=== Required tasks ===
- 1) Answer these questions about the STARFlow-V page.
(a) What company is listed below the authors?
(b) What kind of models does the page say normalizing flows can match in visual quality?
(c) Which three generation types does the page name for its multi-task support?
- 2) Rewrite everything from "David Berthelot, Josh" down to "across T2V/I2V/V2V generation." in the STARFlow-V page, swapping "visual quality" for "image quality".

=== Passage given ===
■ ■ ■ ■ ■ ■ ■
STARFlow-V

End-to-End Video Generative Modeling with Normalizing Flows

Jiatao Gu, Ying Shen, Tianrong Chen, Laurent Dinh, Yuyang Wang, Miguel Ángel Bautista,

David Berthelot, Josh Susskind, Shuangfei Zhai

Apple

TL;DR

STARFlow-V is the first normalizing flow-based causal video generator demonstrating that normalizing flows can match video diffusion models in visual quality while offering end-to-end training, exact likelihood estimation, and native multi-task support across T2V/I2V/V2V generation.
■ ■ ■ ■ ■ ■ ■
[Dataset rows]

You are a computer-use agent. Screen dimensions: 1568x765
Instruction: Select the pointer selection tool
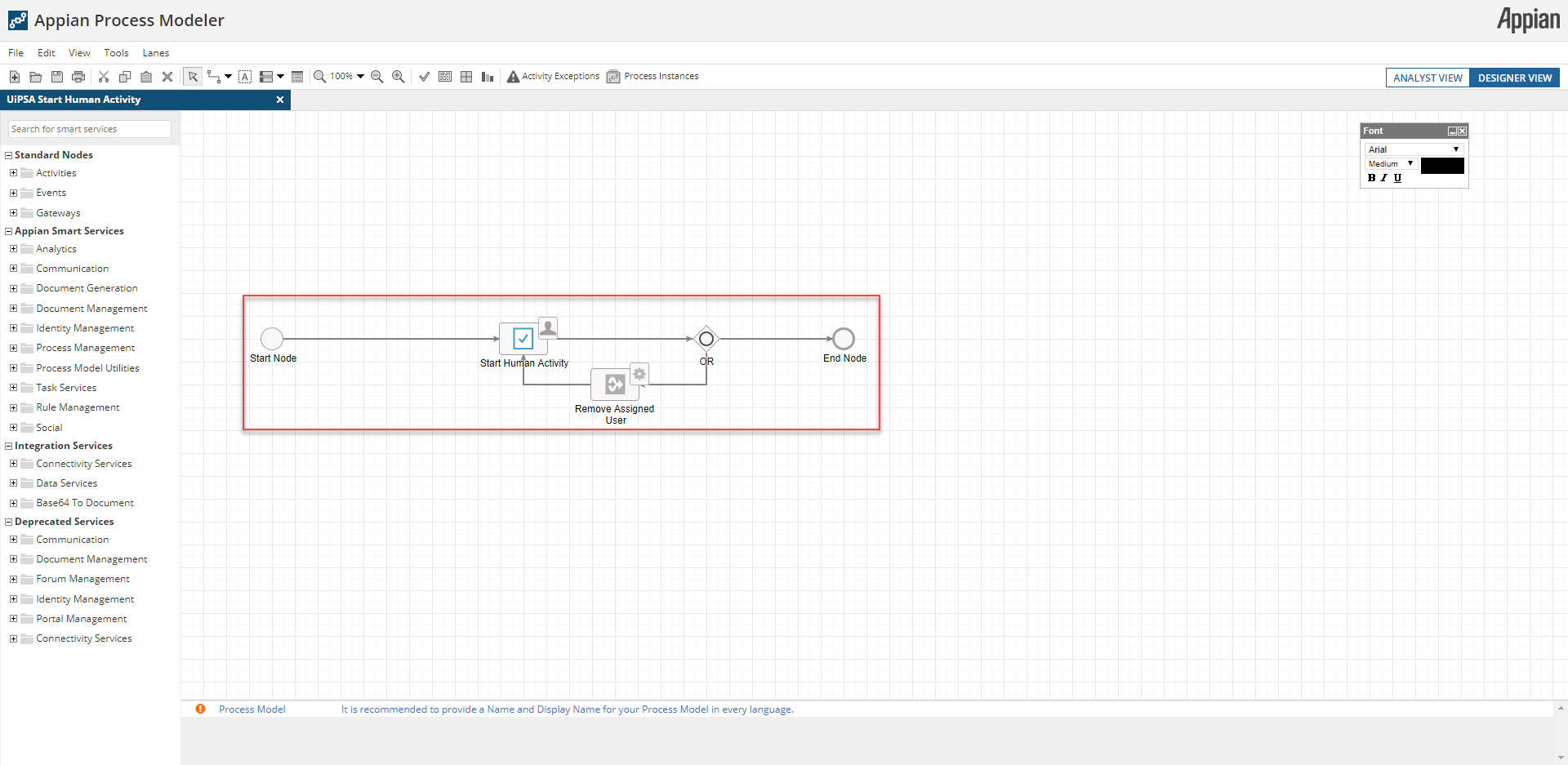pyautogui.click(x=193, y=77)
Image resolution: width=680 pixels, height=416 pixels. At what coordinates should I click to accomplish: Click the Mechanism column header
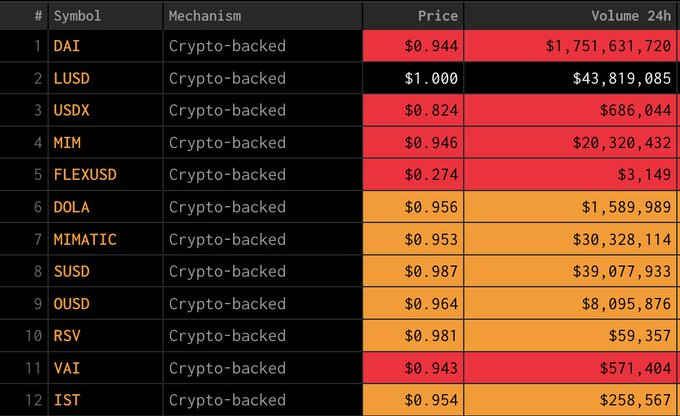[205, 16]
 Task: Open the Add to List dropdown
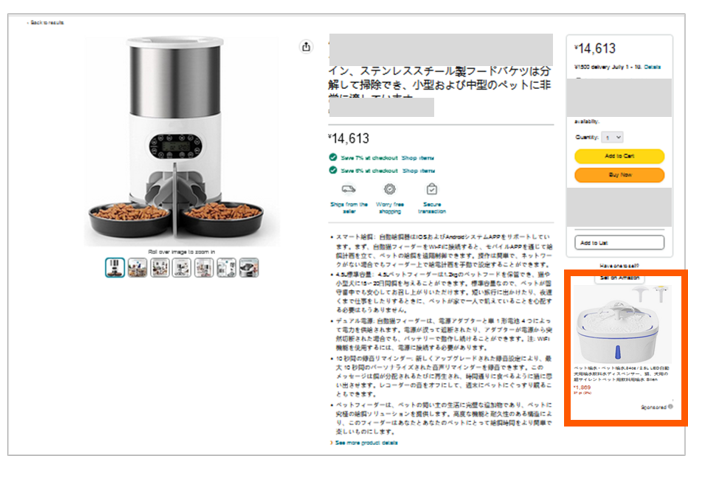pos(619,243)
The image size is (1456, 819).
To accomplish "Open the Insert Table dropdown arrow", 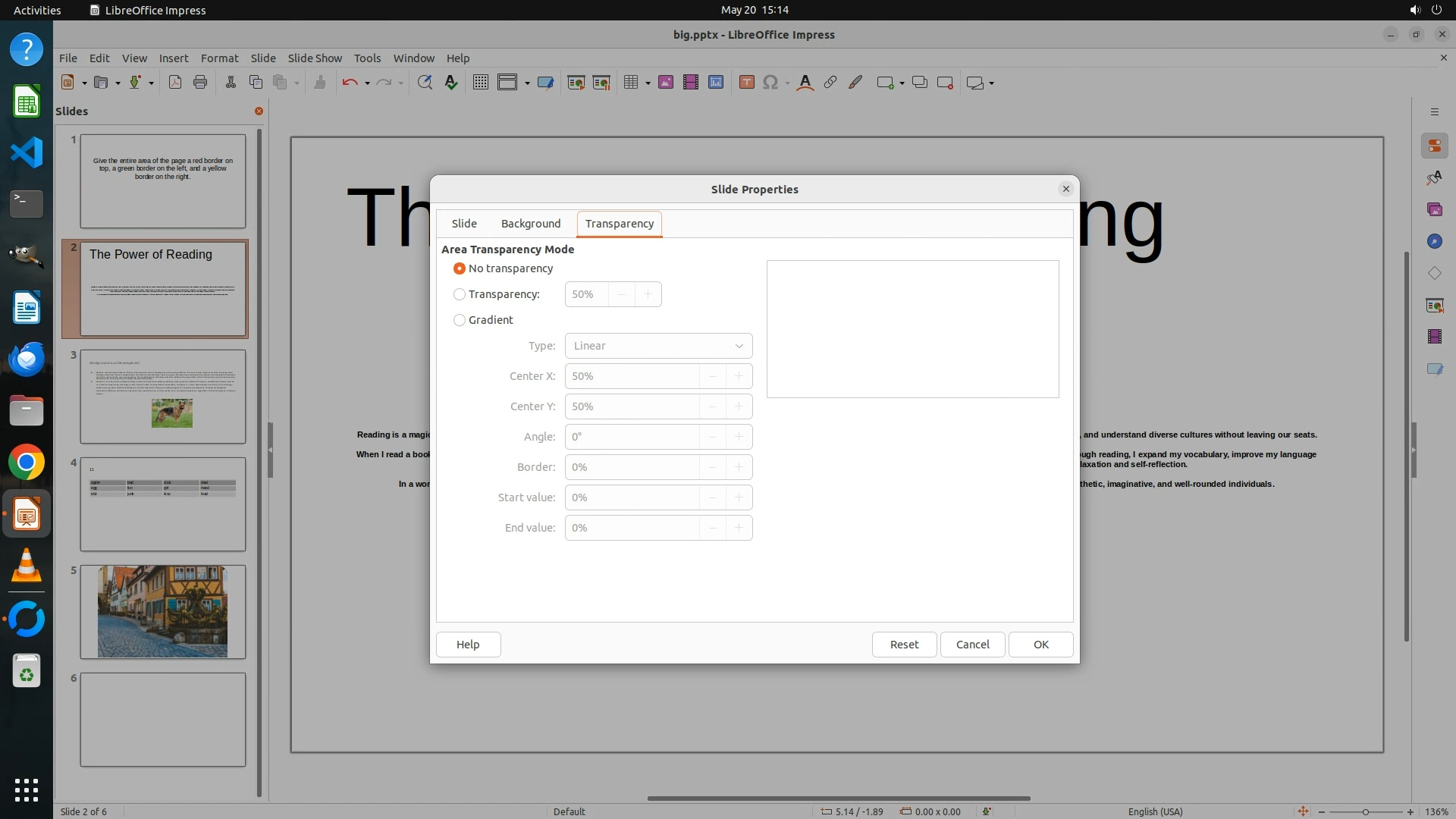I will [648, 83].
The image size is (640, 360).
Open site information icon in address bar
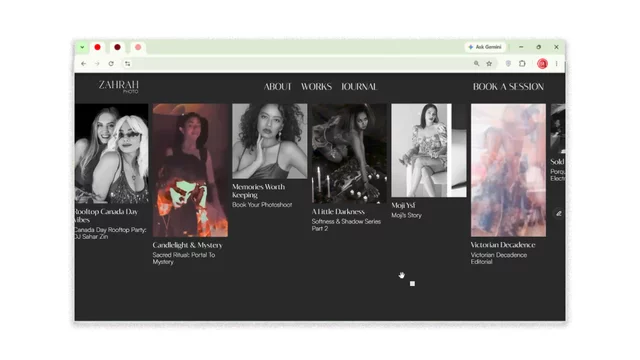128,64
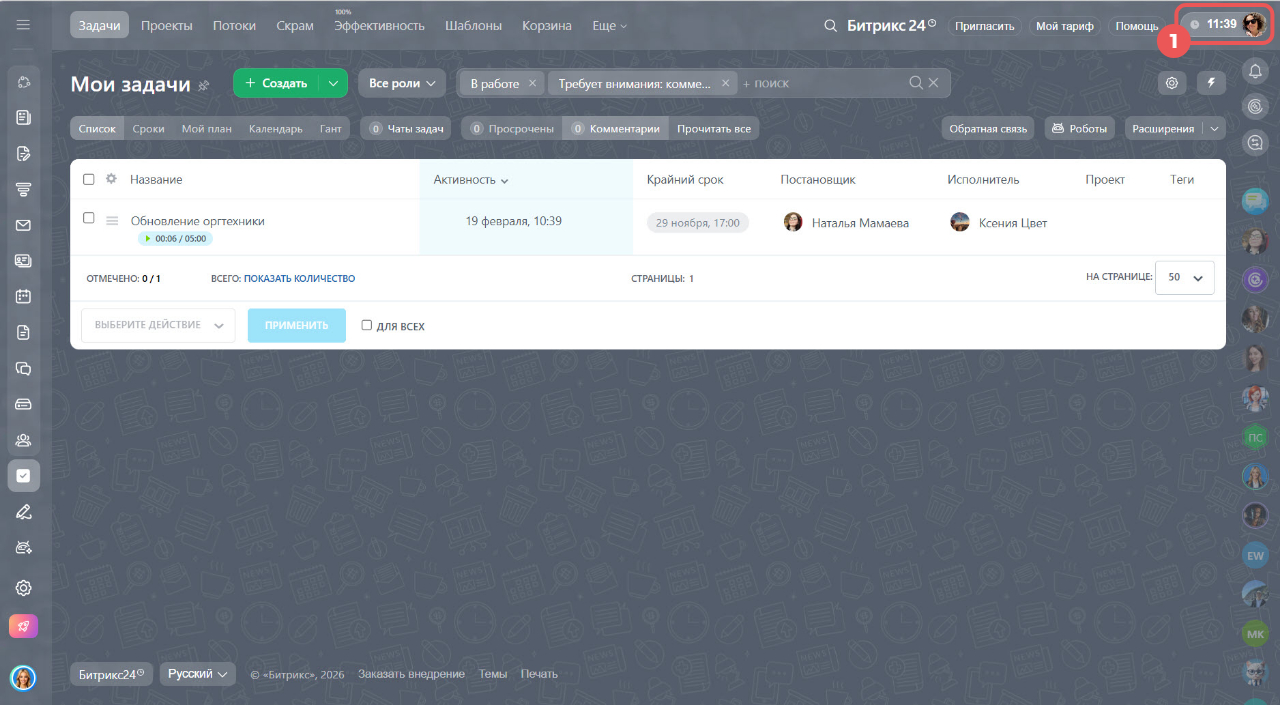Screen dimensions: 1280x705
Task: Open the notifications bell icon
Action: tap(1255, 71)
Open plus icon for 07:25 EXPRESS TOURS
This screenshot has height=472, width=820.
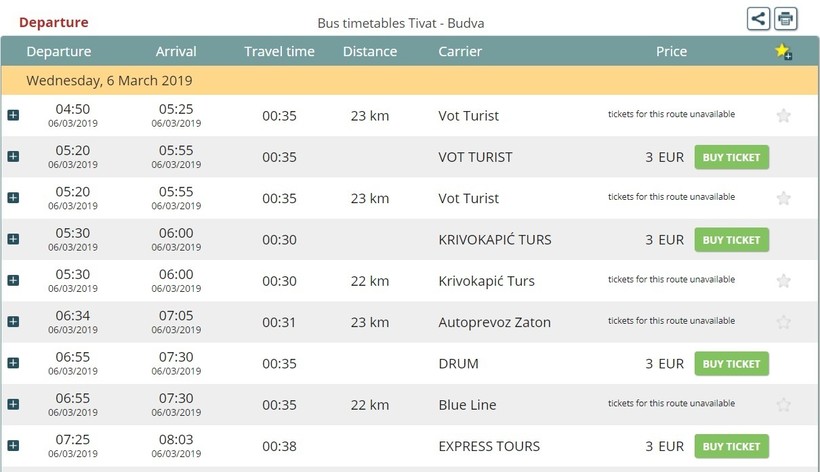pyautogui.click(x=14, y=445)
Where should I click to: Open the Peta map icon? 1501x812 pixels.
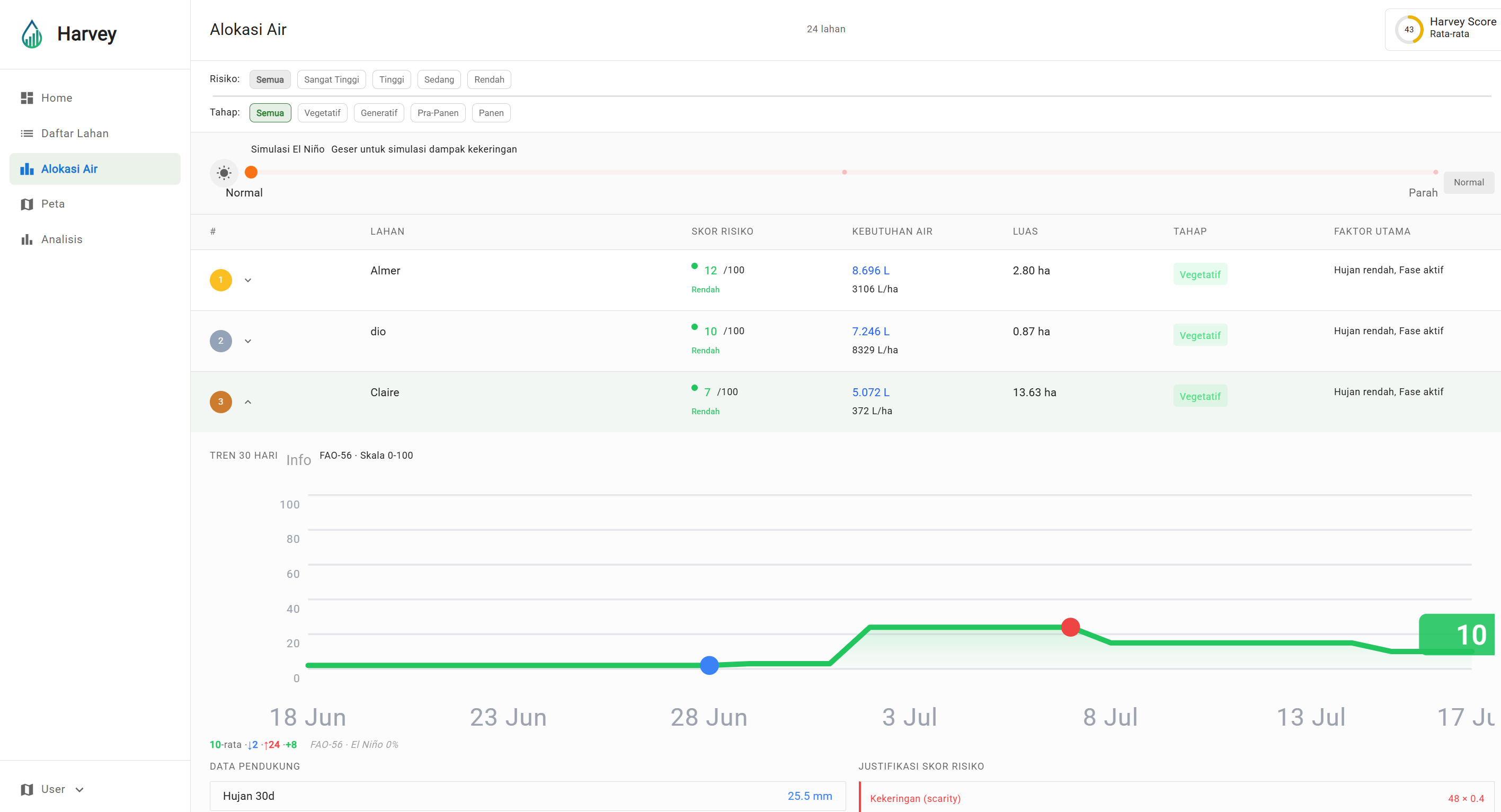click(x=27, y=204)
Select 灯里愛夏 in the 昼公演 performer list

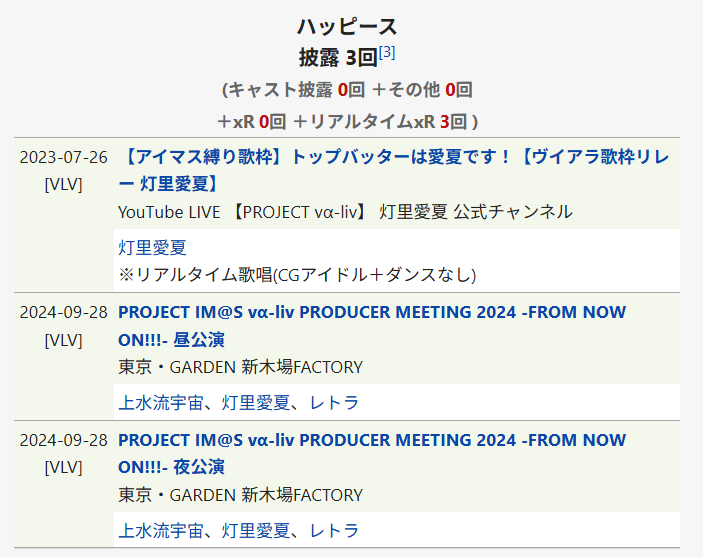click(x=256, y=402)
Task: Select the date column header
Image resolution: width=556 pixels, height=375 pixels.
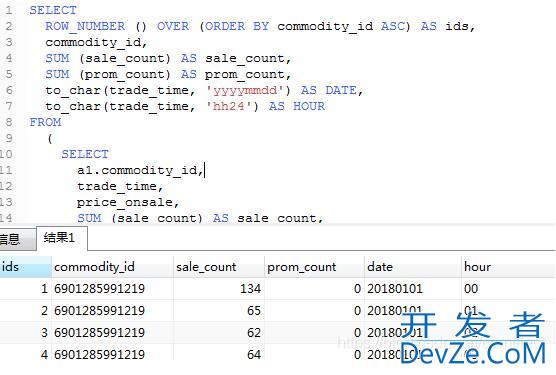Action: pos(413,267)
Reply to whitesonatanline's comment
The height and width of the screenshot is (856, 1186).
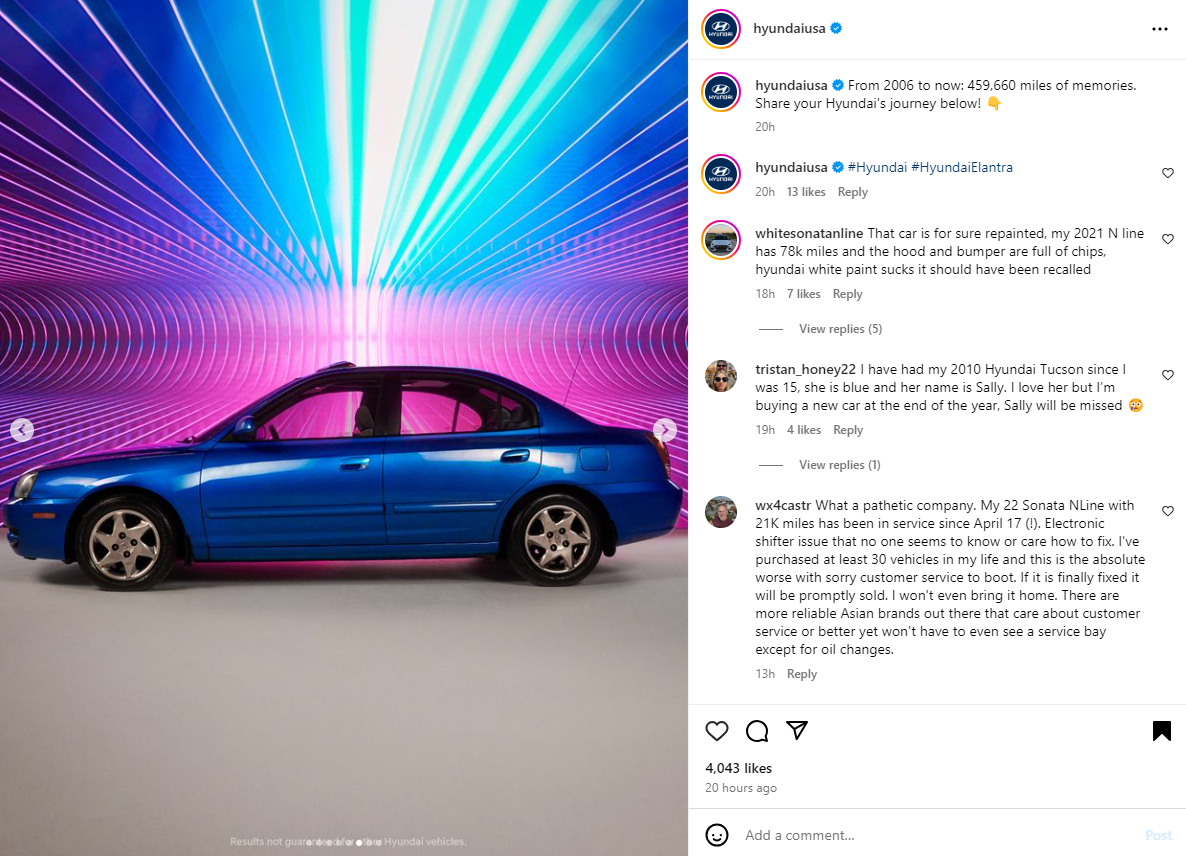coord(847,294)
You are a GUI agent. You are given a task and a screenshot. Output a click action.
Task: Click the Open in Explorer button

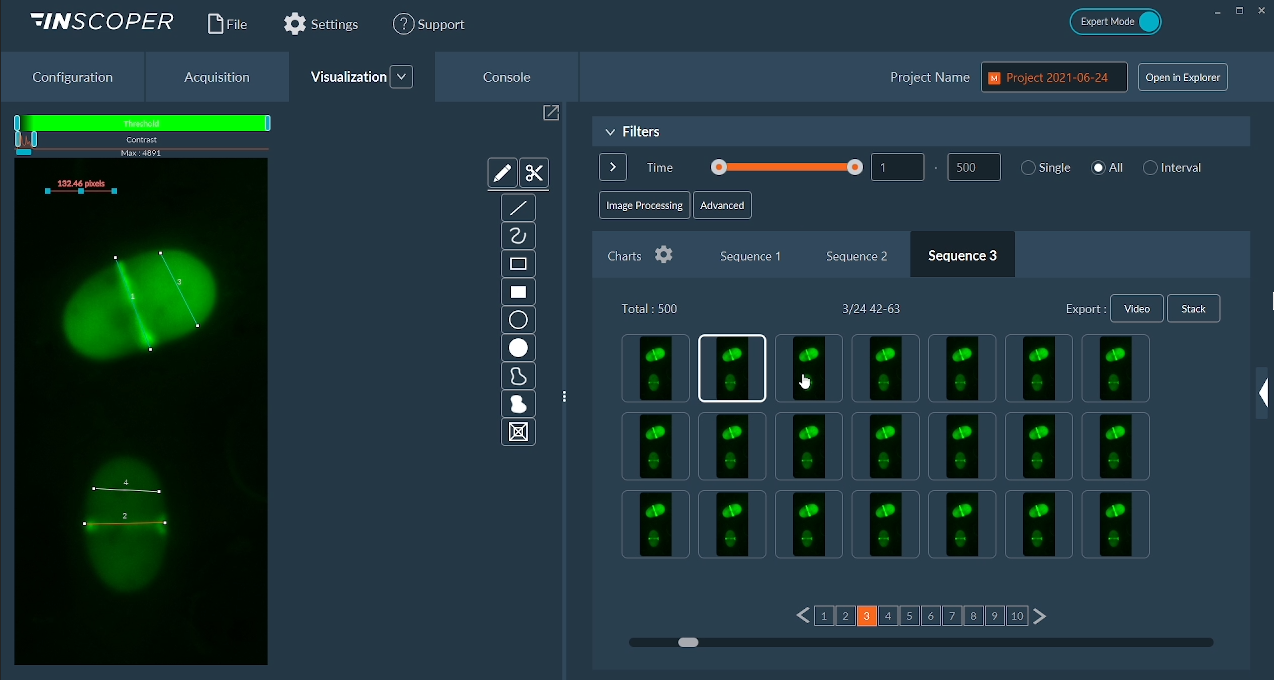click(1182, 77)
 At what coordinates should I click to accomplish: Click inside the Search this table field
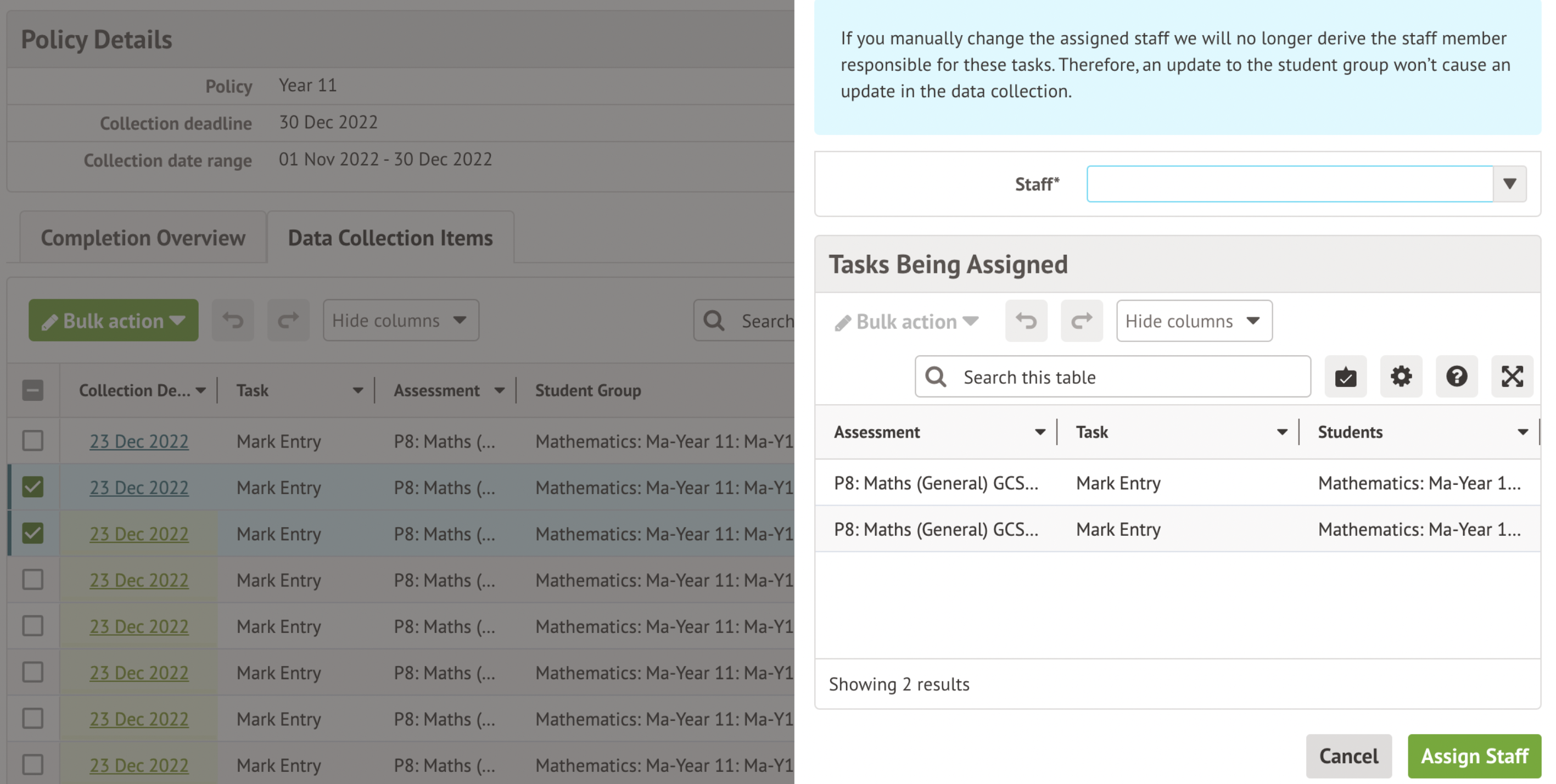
■ ■ ■ ■ ■ ■ ■
=== Answers by task ===
- 1)
(a) Apple
(b) Video diffusion models
(c) T2V, I2V and V2V

- 2)
David Berthelot, Josh Susskind, Shuangfei Zhai

Apple

TL;DR

STARFlow-V is the first normalizing flow-based causal video generator demonstrating that normalizing flows can match video diffusion models in image quality while offering end-to-end training, exact likelihood estimation, and native multi-task support across T2V/I2V/V2V generation.